Compare queueing systems and common distributions
Company: LinkedIn
Role: Data Scientist
Category: Statistics & Math
Difficulty: medium
Interview Round: Technical Screen
##### Question
You are asked a series of statistics fundamentals questions in a data science technical screen.
1. **Queueing.** A bank with 5 tellers can be organized two ways:
- **System A:** all 5 tellers share **one common queue**.
- **System B:** each teller has **their own separate queue**.
Assume customer arrivals are random, tellers are similarly (but not necessarily identically) skilled, customers are served first-come-first-served within a line, and some customers take much longer than others. As a customer, which system would you rather join, and why? Compare the two in terms of **expected waiting time, variance of waiting time, and fairness.**
2. **Height distributions.** Sketch or describe the distribution of **adult male heights in the United States** and, separately, the distribution of **adult female heights in the United States.**
3. **Pooled distribution.** If you pool men and women together and ignore sex, what does the **combined height distribution** look like?
4. **Network degree.** On a social network such as LinkedIn, describe the distribution of the **number of connections per user.** Is it symmetric, left-skewed, or right-skewed?
5. **Summary statistics.** For that connections distribution, how do the **mean, median, and mode** compare, and why? If asked for the likely scale of the mean, what factors would determine it?

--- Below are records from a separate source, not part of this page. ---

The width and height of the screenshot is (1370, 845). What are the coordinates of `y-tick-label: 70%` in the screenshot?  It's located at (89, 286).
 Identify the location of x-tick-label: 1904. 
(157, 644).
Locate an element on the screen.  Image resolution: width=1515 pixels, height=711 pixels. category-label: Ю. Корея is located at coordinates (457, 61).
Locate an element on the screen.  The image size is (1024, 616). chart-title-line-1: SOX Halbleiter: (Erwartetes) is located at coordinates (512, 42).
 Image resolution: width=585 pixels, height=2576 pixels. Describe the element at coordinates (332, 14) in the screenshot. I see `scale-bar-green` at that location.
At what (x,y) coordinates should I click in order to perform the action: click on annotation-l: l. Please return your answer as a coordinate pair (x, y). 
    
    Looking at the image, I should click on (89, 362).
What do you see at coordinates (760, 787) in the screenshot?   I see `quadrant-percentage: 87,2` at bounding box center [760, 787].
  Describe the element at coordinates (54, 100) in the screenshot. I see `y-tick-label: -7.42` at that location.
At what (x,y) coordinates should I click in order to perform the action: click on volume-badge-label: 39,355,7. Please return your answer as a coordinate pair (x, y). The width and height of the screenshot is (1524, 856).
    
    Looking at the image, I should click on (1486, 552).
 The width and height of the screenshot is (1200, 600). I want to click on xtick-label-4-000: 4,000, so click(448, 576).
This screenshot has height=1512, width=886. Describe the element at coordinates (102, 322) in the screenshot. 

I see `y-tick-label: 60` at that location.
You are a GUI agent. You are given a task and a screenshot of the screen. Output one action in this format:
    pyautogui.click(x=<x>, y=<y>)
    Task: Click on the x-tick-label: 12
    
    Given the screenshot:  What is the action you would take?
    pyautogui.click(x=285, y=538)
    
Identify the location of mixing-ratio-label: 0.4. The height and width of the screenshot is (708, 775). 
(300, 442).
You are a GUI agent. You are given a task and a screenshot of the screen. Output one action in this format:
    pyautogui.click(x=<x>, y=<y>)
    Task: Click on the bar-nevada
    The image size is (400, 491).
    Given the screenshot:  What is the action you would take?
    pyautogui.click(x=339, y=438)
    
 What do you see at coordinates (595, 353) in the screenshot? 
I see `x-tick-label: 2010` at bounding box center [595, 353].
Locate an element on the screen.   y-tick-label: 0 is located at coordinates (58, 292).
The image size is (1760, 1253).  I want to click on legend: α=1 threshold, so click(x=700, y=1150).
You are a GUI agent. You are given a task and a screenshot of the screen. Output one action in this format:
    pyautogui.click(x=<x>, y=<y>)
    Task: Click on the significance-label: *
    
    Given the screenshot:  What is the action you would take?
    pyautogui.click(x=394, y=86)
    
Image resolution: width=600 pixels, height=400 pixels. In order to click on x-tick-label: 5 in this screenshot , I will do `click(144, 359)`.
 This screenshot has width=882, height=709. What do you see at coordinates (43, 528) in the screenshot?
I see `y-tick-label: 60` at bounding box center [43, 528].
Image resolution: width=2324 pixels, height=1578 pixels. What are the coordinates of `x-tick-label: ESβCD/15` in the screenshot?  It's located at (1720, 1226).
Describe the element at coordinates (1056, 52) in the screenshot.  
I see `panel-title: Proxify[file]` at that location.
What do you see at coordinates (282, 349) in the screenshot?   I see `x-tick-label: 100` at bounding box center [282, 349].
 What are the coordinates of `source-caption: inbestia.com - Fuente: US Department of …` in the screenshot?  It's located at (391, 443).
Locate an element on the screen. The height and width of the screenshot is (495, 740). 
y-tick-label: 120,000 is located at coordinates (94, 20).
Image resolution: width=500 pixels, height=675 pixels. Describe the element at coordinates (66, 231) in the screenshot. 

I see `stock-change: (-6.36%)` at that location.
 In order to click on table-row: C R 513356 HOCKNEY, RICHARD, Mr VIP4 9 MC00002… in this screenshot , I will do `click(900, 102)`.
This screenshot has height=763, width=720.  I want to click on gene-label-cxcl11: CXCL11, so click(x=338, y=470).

6. **Regularization bias.** Are the **L1-regularized (lasso)** and **L2-regularized (ridge)** estimators unbiased? Why or why not?
Quick Answer: LinkedIn data scientist technical-screen statistics question. It evaluates queueing-theory pooling (one shared queue vs. separate queues, compared on expected wait, variance, and fairness), normal vs. mixture distributions for U.S. heights, the right-skewed heavy-tailed distribution of social-network connections with the mode < median < mean ordering, and why L1 (lasso) and L2 (ridge) estimators are biased via the bias–variance tradeoff.